Chapter 17
"There are three cells," Rhadamanthys said, spreading a map over the kitchen table. "Here, here, and here."
I leaned in, tracking where his finger landed.
S?o Paulo, Manila, somewhere in the Balkans that might've been Serbia or Croatia.
The borders on this map were older than I was.
Someone had creased the map down the middle and covered it with notes in at least three different hands.
Red circles, blue X's, numbers that probably meant something to someone who wasn't me.
Jasper stood across from me on the other side of the table.
My fist curled. I could grab him by the jacket, shake him until he explained how he'd kept this from me for a year.
Or I could press my face into his shoulder and just fucking break.
Eight was gone. I'd let her go. He knew what that cost. He'd done the same thing, and it dragged us both under.
I kept my hands flat on the wood instead.
"More here," Rhadamanthys said, tapping the map. He traced across continents to Lagos, then Prague, then Buenos Aires. "Small operations. Five, maybe ten people each. Survivors of Zeus's purges. Some walked away before he could burn them. Others just got lucky."
Lorenzo stood at the end of the table with his arms crossed, jaw tight. He hadn't sat down since we'd started this. He couldn't sit down, probably, not with Rafael's name sitting in the air between us and wherever the hell he actually was.
"The main hub is here." Rhadamanthys tapped the Moroccan coast, and my pulse spiked before my brain caught up to why.

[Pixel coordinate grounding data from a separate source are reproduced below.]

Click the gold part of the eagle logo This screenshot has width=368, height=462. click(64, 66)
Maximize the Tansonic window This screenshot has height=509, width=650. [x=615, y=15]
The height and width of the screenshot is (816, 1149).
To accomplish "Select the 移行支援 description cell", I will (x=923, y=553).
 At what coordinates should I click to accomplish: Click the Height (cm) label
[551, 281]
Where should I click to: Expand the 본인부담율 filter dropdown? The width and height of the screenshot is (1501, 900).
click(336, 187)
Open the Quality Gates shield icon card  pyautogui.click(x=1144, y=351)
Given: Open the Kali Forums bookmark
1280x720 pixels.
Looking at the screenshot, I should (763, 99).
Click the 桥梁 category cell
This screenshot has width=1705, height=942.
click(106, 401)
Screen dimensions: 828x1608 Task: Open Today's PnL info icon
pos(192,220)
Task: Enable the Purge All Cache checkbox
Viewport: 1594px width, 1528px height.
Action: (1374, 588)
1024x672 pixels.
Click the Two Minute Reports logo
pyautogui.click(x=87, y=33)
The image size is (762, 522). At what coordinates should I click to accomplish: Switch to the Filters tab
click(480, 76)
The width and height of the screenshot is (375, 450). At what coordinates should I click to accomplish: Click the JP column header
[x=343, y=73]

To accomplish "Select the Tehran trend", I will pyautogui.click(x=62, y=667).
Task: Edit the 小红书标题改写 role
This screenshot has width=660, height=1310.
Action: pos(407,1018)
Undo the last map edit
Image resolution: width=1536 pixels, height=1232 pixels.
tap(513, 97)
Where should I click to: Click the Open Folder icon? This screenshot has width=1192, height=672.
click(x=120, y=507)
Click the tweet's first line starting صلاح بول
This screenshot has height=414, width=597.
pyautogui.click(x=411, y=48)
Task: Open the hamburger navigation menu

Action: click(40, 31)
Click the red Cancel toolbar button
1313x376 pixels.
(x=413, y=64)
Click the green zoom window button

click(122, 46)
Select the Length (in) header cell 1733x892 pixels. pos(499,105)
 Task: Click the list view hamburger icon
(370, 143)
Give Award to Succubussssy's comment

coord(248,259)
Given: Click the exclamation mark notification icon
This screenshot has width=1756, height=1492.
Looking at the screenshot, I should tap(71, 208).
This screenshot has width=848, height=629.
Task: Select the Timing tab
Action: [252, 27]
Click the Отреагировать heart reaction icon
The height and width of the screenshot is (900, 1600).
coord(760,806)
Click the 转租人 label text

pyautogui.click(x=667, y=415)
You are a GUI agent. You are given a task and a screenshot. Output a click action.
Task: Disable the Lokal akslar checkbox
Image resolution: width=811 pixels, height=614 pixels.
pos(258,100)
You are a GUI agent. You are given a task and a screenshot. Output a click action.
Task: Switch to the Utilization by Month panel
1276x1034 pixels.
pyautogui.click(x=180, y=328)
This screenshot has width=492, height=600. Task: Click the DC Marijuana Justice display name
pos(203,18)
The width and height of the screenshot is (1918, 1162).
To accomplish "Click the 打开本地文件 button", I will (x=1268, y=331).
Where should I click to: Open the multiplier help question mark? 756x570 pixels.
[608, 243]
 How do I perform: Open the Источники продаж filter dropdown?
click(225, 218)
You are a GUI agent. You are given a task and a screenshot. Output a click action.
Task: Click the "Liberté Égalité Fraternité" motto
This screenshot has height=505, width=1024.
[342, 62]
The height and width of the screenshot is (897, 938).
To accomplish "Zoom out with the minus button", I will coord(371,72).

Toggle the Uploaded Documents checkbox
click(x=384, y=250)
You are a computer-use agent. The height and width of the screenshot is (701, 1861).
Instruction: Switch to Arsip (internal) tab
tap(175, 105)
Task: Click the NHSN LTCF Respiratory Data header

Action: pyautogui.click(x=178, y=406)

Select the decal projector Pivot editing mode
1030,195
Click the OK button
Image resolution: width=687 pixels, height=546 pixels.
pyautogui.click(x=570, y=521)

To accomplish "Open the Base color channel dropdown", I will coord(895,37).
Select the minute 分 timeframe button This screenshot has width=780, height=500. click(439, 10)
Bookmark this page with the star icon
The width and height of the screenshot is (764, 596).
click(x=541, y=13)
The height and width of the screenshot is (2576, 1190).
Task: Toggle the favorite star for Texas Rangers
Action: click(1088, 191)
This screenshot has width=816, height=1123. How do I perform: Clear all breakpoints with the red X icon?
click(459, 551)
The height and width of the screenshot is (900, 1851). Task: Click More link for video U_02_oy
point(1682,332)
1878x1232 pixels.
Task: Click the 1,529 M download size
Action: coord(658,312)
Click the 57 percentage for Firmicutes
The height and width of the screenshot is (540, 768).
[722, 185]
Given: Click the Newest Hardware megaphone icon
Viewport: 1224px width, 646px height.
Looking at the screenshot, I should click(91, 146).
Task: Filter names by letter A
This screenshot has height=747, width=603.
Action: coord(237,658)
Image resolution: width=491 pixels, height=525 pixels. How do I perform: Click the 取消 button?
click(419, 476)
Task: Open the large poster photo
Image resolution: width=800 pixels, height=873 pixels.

Casablanca.
I leaned in closer. The city sat right there on the Atlantic, maybe two hundred kilometers from where I stood, practically our backyard.
My family ran people and cargo across the Strait of Gibraltar the same way my grandfather had before I was born.
He used to say smuggling was romantic. My mother said it was profitable and occasionally fatal.
She was the one still running the operation.
"You're coordinating everything out of Casablanca," I said.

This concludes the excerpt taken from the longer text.